まだ10代半ばの人間に「生涯賃金」だとか「年金」だとか持ち出して,いったいどれくらいの説得力があるのだろう.説得するにしても,使う言葉が根本的に間違っていると思う.
おまけにテレビをつければ,中高年のリストラ,「成果主義賃金」,「年金が危ない」というニュースが流れてくる.そうした状況のなかで,「生涯賃金」や「年金」という言葉は年齢に関係なくむなしさしか感じられないのではないだろうか.
日本中の学校がいくらがんばったところで,フリーターを減らすことはできない.ある学校が進路指導に力を入れてフリーターを減らすことができたとしても,それは別の学校を卒業したフリーターを増加させるだけだ.

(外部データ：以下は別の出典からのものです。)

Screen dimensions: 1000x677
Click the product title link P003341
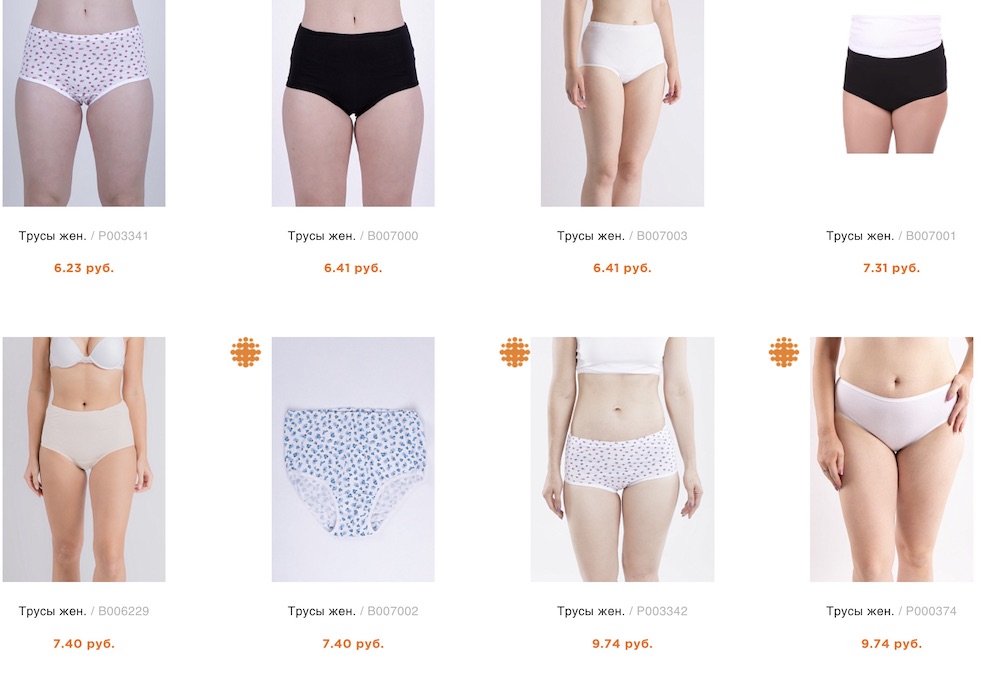pyautogui.click(x=84, y=236)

読まずに言うのもなんだが,この冊子よりは玄田有史「14歳からの仕事道」(isbn:4652078064)を読ませた方がはるかにいいと思う.
なお,「フリーター」という言葉には定まった定義がない.だから,厚生労働省の定義によるフリーター数(2000年で193万人)と内閣府の定義によるフリーター数(2000年で384万人)はかなり違っており,したがって人数を問題にする場合にはどのような定義にもとづいて推計しているのか,注意する必要がある.